*Work instructions*.
Everything from the line containing "Task: Click the Help! button" through the last line of the listing below should be returned exactly, except for pictures.

------ Material supplied

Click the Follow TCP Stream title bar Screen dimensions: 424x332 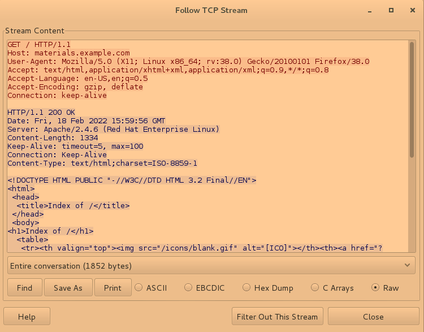coord(211,10)
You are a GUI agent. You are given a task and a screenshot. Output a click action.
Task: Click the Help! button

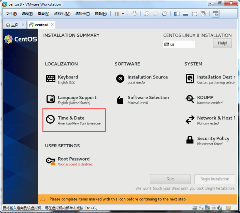click(222, 43)
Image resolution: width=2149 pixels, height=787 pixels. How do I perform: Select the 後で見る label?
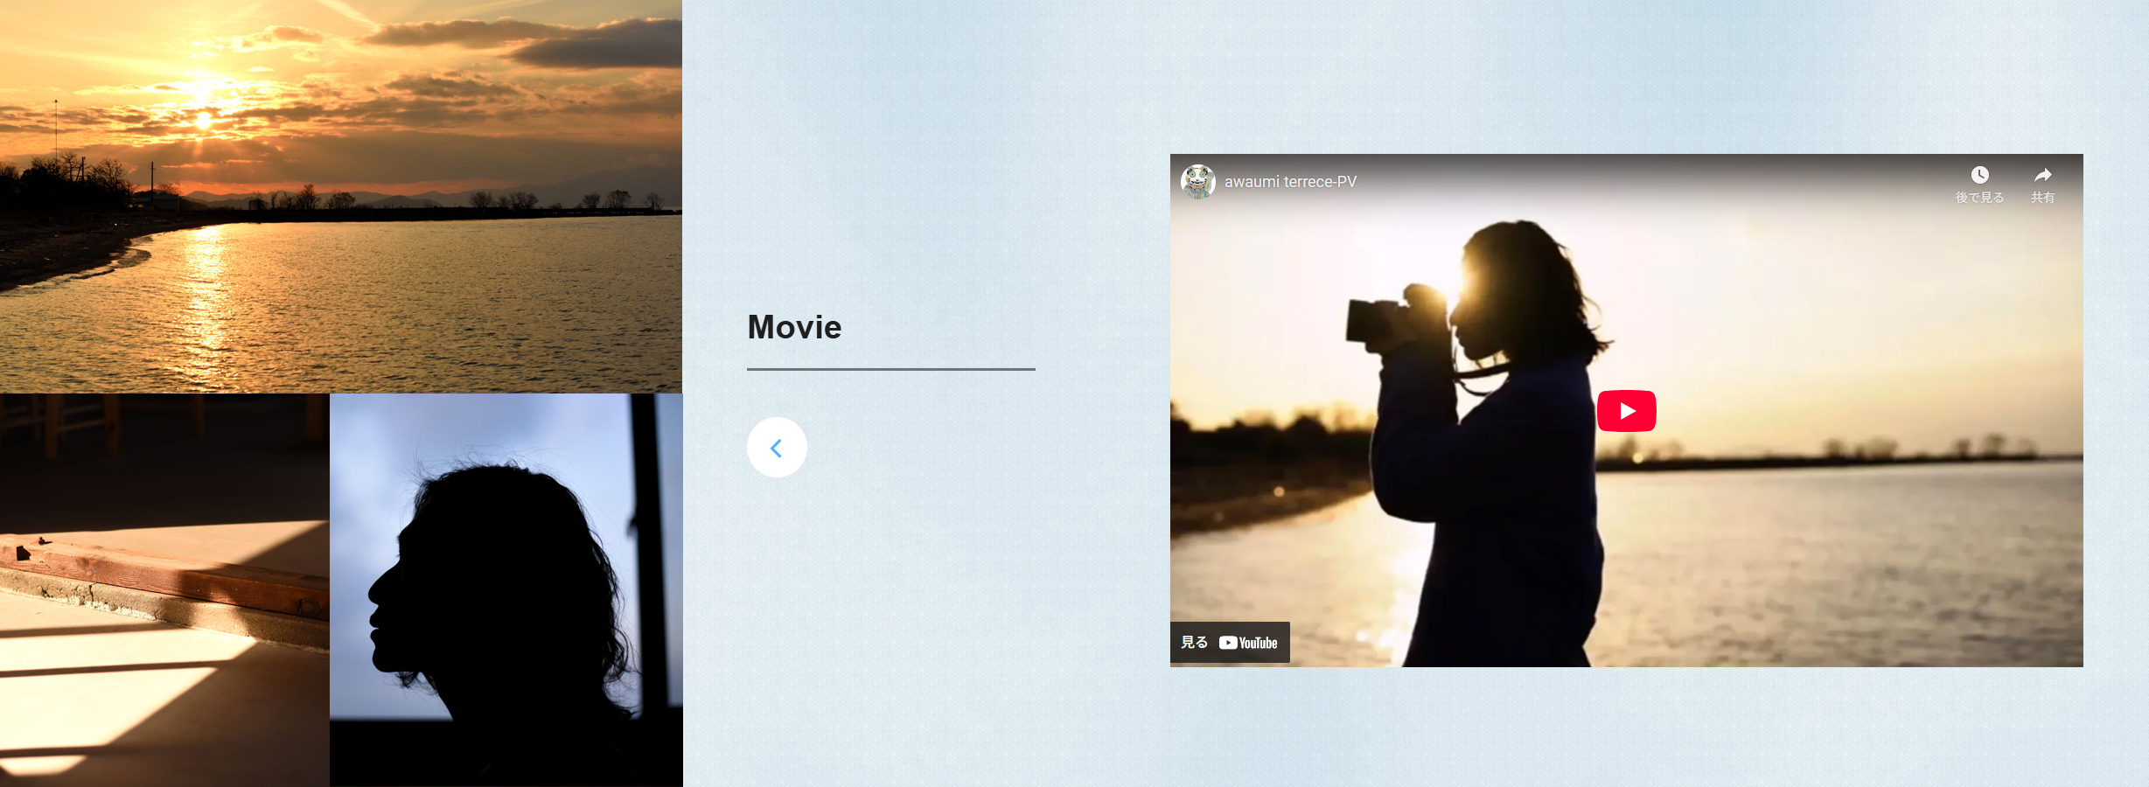click(x=1979, y=198)
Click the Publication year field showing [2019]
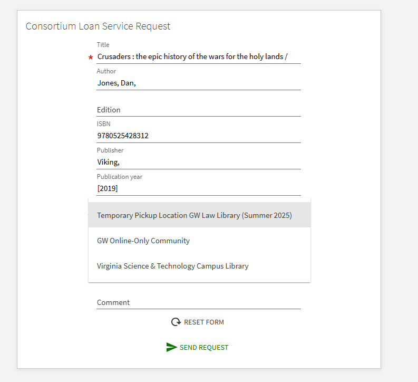 [x=198, y=188]
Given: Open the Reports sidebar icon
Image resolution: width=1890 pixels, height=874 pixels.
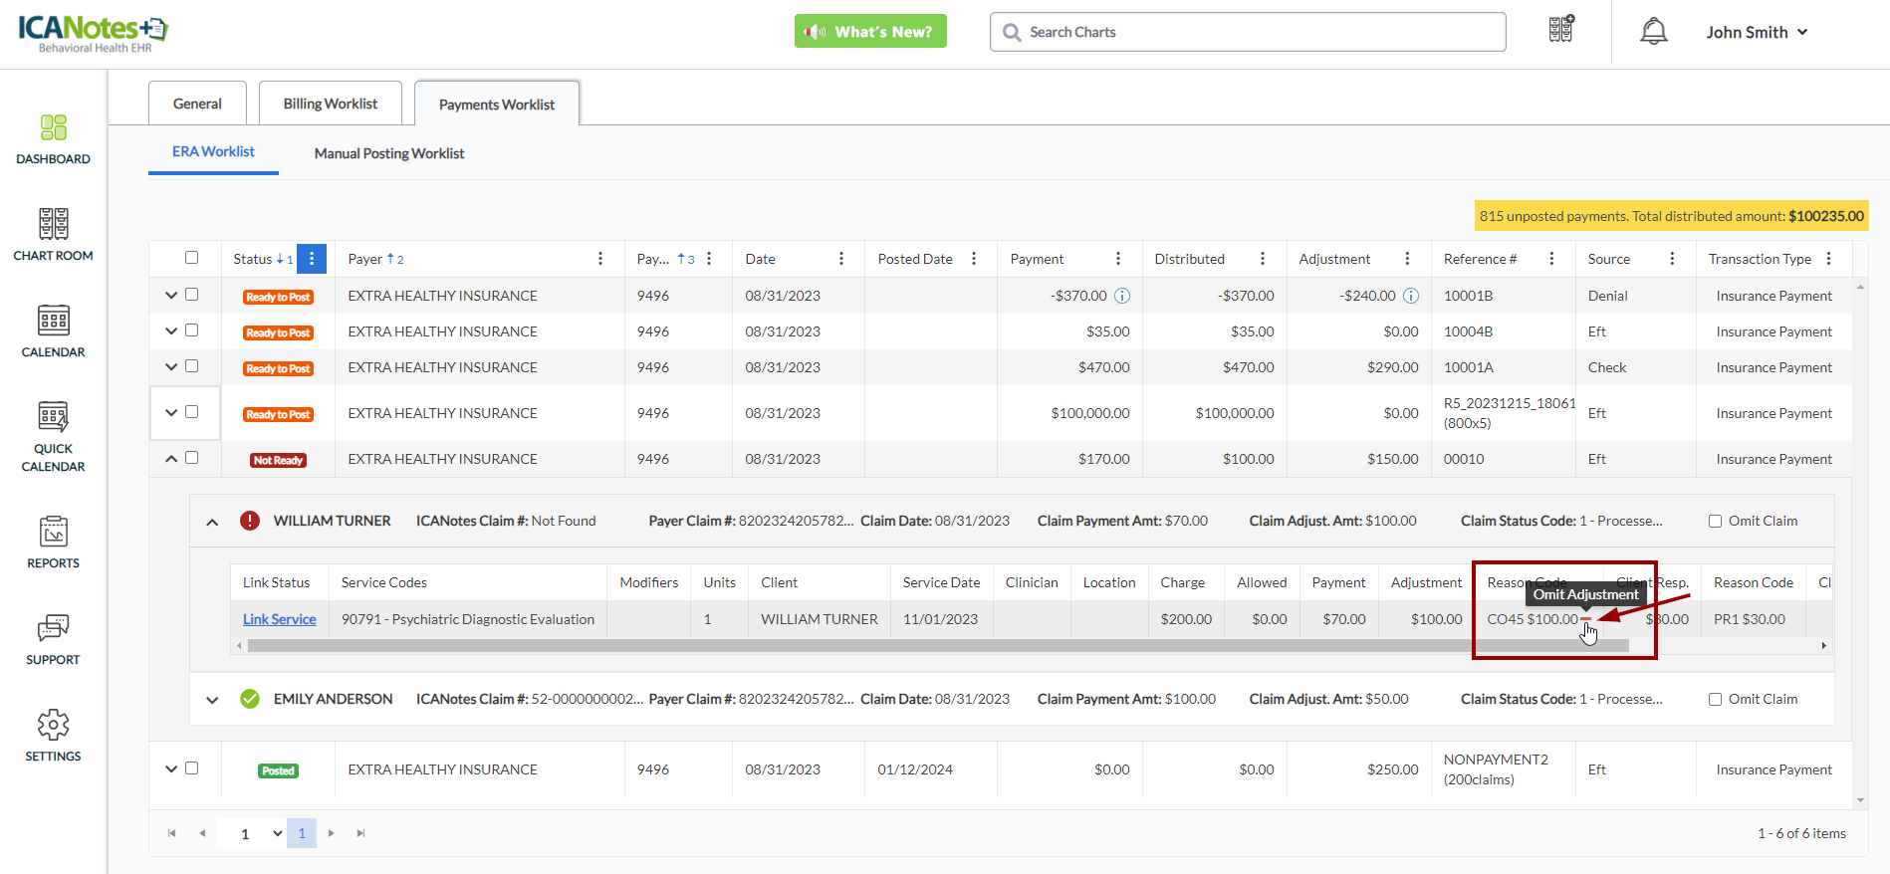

------------

*Answer*.
Task: Click the Help! button

click(222, 43)
Image resolution: width=2149 pixels, height=787 pixels. How do I perform: Select the 後で見る label?
click(x=1979, y=198)
Click the Publication year field showing [2019]
 [x=198, y=188]
Given: Open the Reports sidebar icon
Image resolution: width=1890 pixels, height=874 pixels.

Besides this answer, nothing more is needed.